4. Inclusion of debt servicing policy in the GAA was out of place and was clearly an attempt to log-roll legislation; Court
sustained the veto since the provision was inappropriate anyway and the action was part of the executives prerogative/
presumption that the President will execute the law faithfully.

1. A) on SUCs: Petitioners argue that the Presidents veto of the provision that gave SUCs revolving funds was a
grave abuse of discretion, since other govt. agencies were allowed to retain theirs. Court said that agencies such
as the Natl. Stud Farm (lol), which had a revolving fund as per the GAA, have already been enjoying such as
privilege by operation of other laws. Veto valid.

B) on 70/30 division for road maintenance: the GAA as crafted by Congress laid down explicitly that only 30%
of costs for road maintenance should be contracted out to the private sector. The provision is in consonance with
Sec. 25(2), Art. VI of the Constitution and is not an inappropriate provision which can be vetoed. If the President
wished to veto this portion, he would have to veto the entire GAA. Veto invalid.

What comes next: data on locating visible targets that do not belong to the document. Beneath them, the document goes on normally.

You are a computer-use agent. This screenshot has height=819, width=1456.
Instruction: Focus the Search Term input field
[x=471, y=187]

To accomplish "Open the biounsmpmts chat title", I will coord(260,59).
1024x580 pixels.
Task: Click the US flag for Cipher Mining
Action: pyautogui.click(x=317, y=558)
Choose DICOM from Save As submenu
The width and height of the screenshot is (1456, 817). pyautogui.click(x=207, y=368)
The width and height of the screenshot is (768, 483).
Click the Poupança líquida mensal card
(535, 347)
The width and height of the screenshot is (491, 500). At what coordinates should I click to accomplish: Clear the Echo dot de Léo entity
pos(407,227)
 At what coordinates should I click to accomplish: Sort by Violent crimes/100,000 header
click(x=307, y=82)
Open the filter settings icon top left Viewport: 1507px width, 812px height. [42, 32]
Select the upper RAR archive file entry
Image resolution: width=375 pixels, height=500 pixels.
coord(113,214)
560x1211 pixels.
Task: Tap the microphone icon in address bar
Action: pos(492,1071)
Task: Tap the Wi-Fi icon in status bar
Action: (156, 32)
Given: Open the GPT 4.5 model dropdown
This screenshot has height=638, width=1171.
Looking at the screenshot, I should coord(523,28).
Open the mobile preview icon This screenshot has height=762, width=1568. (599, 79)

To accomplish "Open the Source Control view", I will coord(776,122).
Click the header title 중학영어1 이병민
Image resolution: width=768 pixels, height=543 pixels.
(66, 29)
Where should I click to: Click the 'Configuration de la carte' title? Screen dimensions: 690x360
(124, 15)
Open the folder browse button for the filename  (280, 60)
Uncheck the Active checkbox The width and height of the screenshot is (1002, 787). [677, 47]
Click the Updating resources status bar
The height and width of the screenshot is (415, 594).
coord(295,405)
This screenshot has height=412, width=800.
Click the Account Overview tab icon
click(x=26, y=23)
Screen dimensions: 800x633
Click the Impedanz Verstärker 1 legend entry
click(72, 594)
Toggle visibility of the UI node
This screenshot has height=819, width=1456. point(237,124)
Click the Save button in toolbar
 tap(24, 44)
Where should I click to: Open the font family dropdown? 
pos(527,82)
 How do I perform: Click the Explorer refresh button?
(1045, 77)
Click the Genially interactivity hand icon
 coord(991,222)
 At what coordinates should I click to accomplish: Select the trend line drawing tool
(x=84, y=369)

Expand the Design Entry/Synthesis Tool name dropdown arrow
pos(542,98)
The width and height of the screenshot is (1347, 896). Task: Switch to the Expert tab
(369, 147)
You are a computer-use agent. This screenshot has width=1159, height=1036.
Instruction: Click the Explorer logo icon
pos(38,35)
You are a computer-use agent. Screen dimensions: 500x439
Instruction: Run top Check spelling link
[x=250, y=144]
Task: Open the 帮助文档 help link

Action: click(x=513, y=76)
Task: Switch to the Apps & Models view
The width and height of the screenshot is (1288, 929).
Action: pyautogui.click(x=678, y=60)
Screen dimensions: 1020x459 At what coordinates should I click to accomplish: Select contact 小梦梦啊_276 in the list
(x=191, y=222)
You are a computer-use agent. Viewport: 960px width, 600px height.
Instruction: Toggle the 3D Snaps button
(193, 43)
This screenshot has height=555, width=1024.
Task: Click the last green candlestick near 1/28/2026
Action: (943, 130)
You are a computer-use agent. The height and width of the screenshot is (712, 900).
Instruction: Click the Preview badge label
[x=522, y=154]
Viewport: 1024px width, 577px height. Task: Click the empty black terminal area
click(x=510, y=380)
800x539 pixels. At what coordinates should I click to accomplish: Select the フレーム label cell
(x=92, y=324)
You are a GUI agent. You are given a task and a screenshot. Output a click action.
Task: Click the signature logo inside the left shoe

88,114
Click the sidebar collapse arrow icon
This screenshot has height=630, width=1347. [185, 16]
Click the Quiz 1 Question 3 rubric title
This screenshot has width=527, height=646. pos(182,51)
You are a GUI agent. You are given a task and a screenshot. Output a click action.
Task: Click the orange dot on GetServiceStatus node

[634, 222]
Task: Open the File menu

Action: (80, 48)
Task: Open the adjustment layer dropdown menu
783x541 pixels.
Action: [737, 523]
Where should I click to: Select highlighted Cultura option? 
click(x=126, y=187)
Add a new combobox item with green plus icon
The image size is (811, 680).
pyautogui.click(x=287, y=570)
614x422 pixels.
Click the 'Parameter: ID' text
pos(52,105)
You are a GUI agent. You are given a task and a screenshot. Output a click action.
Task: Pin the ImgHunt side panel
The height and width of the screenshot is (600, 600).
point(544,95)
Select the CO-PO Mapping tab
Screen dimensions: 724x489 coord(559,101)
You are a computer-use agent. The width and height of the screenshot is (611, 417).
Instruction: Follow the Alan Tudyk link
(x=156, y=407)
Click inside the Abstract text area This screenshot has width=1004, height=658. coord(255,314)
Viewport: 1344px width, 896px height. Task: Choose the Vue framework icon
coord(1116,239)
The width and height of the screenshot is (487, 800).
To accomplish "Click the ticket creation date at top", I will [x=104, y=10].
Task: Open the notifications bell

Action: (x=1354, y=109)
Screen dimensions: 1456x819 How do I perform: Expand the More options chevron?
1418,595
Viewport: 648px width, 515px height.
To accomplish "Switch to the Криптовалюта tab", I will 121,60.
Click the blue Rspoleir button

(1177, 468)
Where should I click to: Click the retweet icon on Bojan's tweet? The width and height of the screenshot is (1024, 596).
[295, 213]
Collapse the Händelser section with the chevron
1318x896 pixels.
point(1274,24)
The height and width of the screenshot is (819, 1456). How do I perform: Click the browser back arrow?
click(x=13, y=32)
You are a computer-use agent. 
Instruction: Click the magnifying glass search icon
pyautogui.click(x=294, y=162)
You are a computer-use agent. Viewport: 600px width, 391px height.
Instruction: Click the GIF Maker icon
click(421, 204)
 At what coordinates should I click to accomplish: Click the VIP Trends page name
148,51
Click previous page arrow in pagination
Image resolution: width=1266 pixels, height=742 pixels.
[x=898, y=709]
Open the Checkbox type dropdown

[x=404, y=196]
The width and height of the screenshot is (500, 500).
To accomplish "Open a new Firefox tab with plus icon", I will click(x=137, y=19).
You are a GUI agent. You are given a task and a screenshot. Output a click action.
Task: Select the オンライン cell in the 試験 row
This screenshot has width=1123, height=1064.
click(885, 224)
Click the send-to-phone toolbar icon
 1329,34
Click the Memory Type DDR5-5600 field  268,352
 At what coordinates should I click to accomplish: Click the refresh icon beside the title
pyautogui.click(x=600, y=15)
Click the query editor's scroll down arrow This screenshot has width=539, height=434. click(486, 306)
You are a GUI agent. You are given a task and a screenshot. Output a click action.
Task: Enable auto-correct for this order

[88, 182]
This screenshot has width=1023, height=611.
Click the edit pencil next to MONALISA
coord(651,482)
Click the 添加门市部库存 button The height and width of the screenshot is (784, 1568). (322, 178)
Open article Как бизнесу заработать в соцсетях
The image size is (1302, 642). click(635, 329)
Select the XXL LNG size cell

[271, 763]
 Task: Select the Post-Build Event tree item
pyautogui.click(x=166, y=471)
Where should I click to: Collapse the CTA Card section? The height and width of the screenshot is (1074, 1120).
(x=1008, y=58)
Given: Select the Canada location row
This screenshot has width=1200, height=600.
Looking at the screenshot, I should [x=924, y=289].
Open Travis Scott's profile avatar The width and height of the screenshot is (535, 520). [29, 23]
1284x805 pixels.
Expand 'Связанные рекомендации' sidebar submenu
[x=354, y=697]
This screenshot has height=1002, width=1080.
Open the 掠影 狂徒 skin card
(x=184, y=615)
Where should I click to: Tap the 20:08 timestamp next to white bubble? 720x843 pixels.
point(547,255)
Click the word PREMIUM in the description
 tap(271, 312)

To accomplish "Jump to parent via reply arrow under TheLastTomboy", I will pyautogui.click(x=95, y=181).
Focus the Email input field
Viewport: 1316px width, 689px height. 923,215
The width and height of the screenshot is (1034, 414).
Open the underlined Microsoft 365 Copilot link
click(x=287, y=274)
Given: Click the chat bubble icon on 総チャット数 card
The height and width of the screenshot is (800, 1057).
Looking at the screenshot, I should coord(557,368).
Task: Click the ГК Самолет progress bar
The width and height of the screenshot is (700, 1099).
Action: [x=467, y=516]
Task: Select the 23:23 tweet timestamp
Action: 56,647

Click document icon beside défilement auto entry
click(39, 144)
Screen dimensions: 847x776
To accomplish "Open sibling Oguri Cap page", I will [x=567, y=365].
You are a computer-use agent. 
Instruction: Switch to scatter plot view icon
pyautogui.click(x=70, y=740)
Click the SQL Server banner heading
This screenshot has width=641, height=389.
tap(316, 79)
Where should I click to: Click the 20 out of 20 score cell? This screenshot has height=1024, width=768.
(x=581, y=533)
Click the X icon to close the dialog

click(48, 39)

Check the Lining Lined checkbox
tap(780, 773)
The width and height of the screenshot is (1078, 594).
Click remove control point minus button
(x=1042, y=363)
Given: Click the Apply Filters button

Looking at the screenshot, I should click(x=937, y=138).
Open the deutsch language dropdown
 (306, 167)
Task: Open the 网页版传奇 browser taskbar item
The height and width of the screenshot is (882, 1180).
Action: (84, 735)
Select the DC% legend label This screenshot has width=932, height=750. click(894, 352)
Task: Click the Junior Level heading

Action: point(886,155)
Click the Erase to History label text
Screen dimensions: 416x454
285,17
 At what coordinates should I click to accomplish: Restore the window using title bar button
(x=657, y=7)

C) on medicine purchases by AFP: President vetoed the provision in light of the Generics Drugs Law. Court
said that Congress inserted this item in the GAA to ensure compliance of procurement of medicines for the AFP
with the National Drug Policy of the DOH. FVR vetoed w/ the belief that it is more appropriate to have a transition
period for the AFPs medicine procurement system to comply w/ Generics Act. Court did not find this reasoning
valid enough to justify the veto. Veto invalid.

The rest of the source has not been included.